父子二人絮了一阵,赢烈便起家往阁房去。
坤宁宫内,萧清婉因心中有事,一夜未曾安眠,起家先去看了看李敏,见她倒比昨日略精力了些,心中倒也松快,便坐了一阵。
两人说着话,东阳公主并七皇子便上来,缠住父亲不放。赢烈同两个孩子打趣了一阵,前朝有人来请,他便起家去了。
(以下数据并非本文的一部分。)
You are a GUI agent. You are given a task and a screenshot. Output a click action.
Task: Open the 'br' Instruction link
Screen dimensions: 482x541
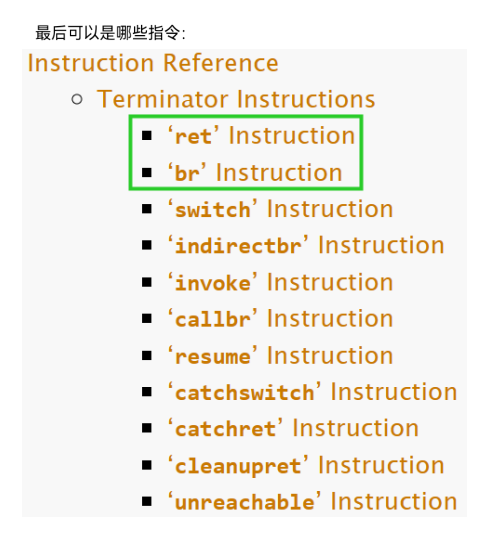255,173
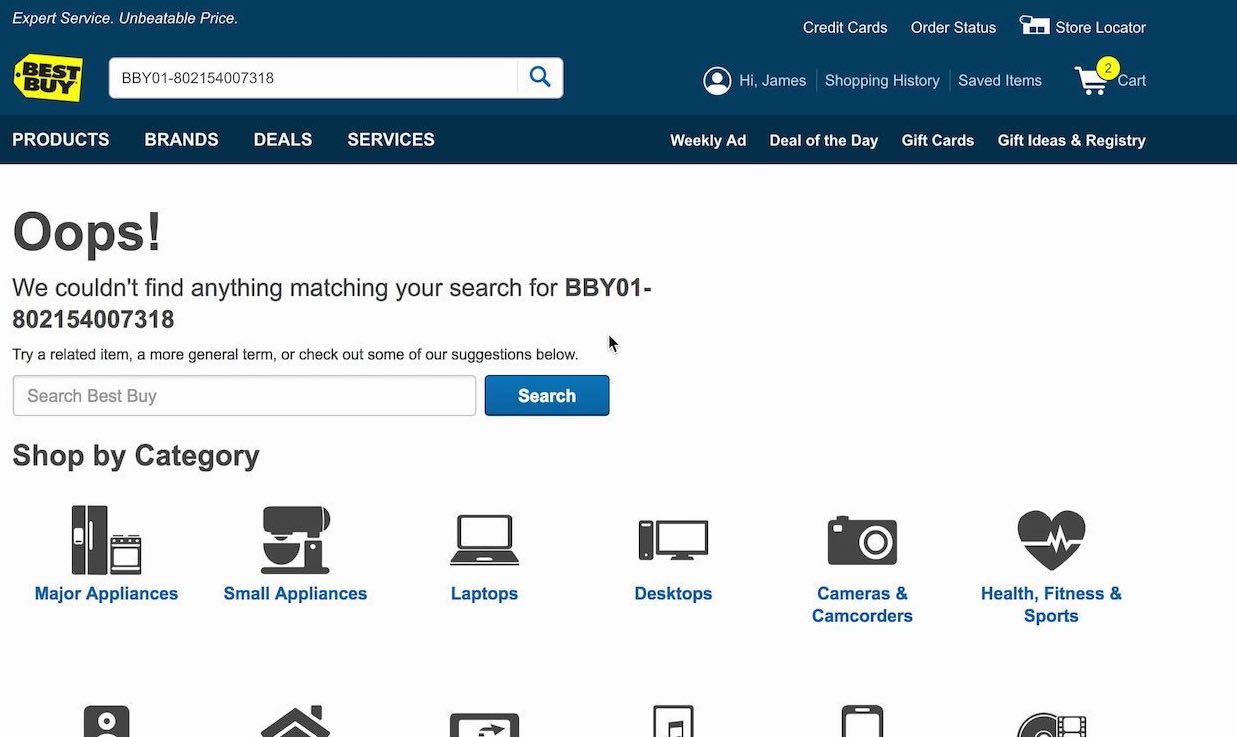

少顷,赢缊梳洗已毕,赢琳琅并赢纾姐弟二人亦也起家,由奶母领着走到这边来,同母亲问了晨安。外间早已放了桌子布下早膳,萧清婉便携了三个孩子一道退席用膳。斯须饭毕,那两个小的天然无事,都在屋里玩耍。赢缊便挨到萧清婉跟前,使出那撒娇缠磨的工夫,扭股糖普通缠在她身上。萧清婉禁不住他这等磨蹭,便说道:“又有些甚么事了,如许的缠人!有话便说,这般却像甚么模样!”赢缊笑嘻嘻道:“儿子想习武。”萧清婉听闻,点头道:“这却也是功德,昔年高祖高宗皆是文武双全之辈,你是他们的先人,也该如此长进才是。但是你倒如何俄然想起来要习武的?”赢缊笑道:“儿子昨日见那路将军勇武萧洒,心中非常钦慕,便想拜他为师。”萧清婉听了这话,顿时拉下脸来,说道:“这但是混闹,这如何成呢?母后不承诺。”赢缊便拗着萧清婉道:“母后才说习武是功德,倒如何俄然就变了卦?儿子习得了技艺,今后再不怕遇刺了,还可保护父皇母后全面,岂不甚好?”
当下,王旭昌自去取药。赢缊却从内里一头撞出去,奔至榻边,见赢烈昏沉不已,向萧清婉堕泪道:“母后,父皇为何病的如许重?父皇要死了么?”萧清婉亦双目泛红,仓猝掩了他的口,低声斥道:“不准胡说!”又道:“出去跟你那些兄弟提及此事,只说你父皇偶发头风,不算大病,回宫将养几日便好,旁的一字不准提起!可记下了?”那赢缊先不知此为何故,渐渐便醒转过来,点头道:“儿子记下了。”言罢,便守着榻边,一步不肯轻离。
李敏只顾低头,并不肯答话,垂垂为萧清婉催逼的紧了,方才红着脸细声细气道:“如许的事,天然是要听父母的言语。”萧清婉便浅笑道:“你爹娘那边,姨母天然会去说。我本日只是问你的意义罢了。”李敏垂首低声道:“如果……如果父母承诺,敏儿天然不敢违背。”这话音细如蚊蝇,几不成闻。
翌日,赢烈才下朝回至养心殿,门上宫人便奏报,称司徒仲已在殿外等待多时。
此次秋狩,太子赢缊、三皇子赢纪、四皇子赢纫都跟来了。大的里头,却只安王世子赢绥一个,那两个青年王爷,一个告病,一个前几日醉酒骑马跌折了腿,都未曾来。余下便是几个武将。